Читаем Гарденины, их дворня, приверженцы и враги полностью

— Ишь! выбрал время! Фекла, подай вон кивотик-то, расклеился… вон он, святителя Митрофана-то… Ишь нашел время! Небось поспел бы, не на пожар! — и, не подымая глаз, с деловым, брюзгливым видом завернул расклеившийся кивотик и положил его перед Иваном Федотычем. Ивана Федотыча до такой степени растрогало это поведение, так умилило, что и Парфентьевна притворялась ничего не понимающей и только украдкой взглядывала на него сияющими, благодарными глазами, что он совершенно забыл жестокие Лукичовы слова.

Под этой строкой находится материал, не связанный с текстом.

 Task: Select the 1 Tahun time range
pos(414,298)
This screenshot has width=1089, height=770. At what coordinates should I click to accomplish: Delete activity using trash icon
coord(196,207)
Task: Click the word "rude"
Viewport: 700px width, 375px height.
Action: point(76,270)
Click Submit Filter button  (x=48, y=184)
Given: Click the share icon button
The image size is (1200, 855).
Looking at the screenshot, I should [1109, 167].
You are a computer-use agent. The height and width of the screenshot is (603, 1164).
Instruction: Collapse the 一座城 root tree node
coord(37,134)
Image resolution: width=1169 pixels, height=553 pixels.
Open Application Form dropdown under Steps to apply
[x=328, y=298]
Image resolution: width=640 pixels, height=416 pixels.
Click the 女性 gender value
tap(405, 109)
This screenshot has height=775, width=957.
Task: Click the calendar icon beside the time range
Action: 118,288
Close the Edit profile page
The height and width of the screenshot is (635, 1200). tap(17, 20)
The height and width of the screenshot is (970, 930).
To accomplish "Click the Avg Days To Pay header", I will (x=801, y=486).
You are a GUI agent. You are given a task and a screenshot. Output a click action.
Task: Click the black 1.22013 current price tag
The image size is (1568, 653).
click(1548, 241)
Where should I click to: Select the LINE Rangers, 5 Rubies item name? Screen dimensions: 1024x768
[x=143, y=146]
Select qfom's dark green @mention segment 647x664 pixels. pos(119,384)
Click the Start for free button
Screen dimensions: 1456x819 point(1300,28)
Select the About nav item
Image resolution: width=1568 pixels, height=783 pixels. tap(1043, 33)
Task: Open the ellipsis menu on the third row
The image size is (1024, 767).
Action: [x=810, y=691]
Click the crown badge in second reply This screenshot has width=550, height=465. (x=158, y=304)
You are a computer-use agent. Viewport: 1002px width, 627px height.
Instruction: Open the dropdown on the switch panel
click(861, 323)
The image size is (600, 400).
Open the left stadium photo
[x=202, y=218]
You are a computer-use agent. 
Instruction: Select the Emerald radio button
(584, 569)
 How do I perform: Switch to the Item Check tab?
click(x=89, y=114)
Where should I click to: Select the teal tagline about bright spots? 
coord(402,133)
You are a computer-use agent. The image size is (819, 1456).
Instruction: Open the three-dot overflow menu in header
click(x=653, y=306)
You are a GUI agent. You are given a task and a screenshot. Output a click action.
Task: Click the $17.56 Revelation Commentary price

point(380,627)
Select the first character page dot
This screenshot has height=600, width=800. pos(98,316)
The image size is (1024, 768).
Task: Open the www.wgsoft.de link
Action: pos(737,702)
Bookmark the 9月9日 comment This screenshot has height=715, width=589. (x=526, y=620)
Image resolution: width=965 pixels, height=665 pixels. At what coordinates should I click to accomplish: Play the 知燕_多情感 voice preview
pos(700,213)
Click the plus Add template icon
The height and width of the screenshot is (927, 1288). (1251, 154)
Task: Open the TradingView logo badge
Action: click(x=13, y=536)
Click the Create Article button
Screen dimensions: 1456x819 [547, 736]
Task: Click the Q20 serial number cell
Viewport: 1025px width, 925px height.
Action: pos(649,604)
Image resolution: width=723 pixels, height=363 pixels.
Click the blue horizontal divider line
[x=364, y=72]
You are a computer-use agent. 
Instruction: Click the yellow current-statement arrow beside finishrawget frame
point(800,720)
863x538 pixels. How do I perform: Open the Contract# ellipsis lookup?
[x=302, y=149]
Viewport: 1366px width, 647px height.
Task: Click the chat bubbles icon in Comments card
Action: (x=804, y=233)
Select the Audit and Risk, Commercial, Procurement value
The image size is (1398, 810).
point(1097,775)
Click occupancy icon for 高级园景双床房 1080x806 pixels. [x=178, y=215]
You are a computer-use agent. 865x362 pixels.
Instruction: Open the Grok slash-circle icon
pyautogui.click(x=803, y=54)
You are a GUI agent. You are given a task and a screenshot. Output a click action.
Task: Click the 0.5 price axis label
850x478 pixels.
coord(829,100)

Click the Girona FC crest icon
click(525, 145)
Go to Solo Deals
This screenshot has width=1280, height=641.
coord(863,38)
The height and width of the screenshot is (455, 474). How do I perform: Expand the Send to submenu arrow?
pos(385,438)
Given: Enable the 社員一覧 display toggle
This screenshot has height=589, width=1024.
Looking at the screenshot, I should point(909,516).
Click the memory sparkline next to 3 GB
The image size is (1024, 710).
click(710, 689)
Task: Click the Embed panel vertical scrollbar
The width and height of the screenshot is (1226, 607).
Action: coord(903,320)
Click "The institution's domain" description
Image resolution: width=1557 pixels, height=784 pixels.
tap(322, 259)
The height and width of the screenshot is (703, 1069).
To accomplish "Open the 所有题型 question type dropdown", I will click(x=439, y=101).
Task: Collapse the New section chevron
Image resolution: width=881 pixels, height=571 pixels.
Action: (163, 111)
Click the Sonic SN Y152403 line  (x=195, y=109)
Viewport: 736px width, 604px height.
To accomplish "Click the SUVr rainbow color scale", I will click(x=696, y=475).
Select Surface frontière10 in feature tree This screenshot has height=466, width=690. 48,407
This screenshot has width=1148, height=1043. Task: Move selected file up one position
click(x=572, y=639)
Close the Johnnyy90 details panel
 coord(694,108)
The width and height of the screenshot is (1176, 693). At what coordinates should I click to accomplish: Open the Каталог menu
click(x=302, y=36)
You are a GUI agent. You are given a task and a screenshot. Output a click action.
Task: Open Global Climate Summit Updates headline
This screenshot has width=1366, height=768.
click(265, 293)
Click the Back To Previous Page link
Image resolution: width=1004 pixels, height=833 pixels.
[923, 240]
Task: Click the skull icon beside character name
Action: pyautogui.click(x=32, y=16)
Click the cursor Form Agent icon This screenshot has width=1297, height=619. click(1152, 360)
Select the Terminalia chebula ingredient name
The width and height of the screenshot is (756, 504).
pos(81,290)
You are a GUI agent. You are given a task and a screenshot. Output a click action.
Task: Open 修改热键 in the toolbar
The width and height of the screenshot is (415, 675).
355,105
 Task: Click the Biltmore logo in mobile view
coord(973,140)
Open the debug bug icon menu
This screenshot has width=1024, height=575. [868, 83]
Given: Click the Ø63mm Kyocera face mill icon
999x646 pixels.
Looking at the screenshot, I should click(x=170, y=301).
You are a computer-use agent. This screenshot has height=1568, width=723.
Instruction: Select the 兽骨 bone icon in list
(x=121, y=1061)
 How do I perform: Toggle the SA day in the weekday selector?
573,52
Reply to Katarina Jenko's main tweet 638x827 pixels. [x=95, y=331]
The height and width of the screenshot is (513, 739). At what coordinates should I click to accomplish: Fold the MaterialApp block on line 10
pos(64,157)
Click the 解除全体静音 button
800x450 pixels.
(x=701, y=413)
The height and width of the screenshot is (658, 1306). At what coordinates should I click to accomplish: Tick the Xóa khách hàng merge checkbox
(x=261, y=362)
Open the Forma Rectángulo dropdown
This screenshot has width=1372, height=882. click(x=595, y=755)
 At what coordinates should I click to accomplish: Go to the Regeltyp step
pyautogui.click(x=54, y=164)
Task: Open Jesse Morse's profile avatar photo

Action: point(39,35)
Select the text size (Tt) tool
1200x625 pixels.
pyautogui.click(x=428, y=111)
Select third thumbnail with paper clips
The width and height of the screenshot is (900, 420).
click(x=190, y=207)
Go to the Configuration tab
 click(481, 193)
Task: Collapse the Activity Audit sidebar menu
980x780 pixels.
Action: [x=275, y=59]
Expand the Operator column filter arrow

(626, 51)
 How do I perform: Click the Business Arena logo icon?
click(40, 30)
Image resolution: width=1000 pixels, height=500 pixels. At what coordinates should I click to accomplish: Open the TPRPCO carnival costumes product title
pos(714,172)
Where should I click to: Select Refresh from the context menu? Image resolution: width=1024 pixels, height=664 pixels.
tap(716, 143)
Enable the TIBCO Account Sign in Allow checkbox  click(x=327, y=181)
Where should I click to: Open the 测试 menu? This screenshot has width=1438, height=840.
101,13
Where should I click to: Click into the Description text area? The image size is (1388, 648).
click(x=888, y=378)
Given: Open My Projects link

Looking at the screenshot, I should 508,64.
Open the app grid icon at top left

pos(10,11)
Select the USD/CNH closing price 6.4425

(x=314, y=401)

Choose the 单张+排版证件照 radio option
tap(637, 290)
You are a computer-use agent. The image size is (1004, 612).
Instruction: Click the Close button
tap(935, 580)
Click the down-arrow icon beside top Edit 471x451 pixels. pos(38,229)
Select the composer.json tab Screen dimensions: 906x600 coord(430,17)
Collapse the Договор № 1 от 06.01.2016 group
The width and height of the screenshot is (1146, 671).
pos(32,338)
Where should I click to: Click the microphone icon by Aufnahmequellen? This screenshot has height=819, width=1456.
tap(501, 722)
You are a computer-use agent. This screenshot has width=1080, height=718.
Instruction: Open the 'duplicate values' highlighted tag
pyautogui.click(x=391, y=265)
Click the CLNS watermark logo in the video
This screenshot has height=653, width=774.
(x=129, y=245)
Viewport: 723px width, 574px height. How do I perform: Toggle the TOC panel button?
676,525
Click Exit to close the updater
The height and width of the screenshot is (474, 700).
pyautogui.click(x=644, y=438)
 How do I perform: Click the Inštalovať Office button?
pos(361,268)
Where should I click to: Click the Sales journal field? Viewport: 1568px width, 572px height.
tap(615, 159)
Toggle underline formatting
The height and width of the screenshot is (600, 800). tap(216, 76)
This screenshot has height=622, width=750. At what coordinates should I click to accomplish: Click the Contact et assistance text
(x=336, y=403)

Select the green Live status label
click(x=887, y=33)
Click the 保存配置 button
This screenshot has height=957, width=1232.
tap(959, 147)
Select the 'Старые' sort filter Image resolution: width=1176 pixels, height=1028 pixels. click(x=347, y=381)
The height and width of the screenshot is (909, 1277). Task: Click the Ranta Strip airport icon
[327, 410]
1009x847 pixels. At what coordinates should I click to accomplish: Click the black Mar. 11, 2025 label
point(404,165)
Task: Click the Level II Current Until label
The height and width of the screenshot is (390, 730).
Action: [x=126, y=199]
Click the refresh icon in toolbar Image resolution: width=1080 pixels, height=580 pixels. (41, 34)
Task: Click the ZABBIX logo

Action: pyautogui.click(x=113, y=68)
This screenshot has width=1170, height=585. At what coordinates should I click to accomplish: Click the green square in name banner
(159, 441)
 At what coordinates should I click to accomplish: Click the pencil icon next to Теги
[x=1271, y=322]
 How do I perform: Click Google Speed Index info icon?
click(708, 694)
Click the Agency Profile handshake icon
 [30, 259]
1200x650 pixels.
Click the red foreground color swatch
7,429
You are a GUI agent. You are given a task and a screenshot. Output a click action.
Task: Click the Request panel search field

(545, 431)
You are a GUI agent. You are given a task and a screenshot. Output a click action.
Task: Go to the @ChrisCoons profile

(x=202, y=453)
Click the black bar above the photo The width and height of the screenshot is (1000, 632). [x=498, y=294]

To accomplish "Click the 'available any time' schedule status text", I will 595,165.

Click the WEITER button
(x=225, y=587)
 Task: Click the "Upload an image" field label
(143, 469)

Однако благодаря неожиданной задержке пришлось возвращаться в самую грозу. Иван Федотыч напялил пальтишко Лукича, — совсем не по росту, он был на голову выше повара, — захватил под мышку кивотик, простился. Лукич вышел было со свечкой на крыльцо, но ветер тотчас же задул ее.

— Эка, нужно было тащиться! — крикнул он в темноту.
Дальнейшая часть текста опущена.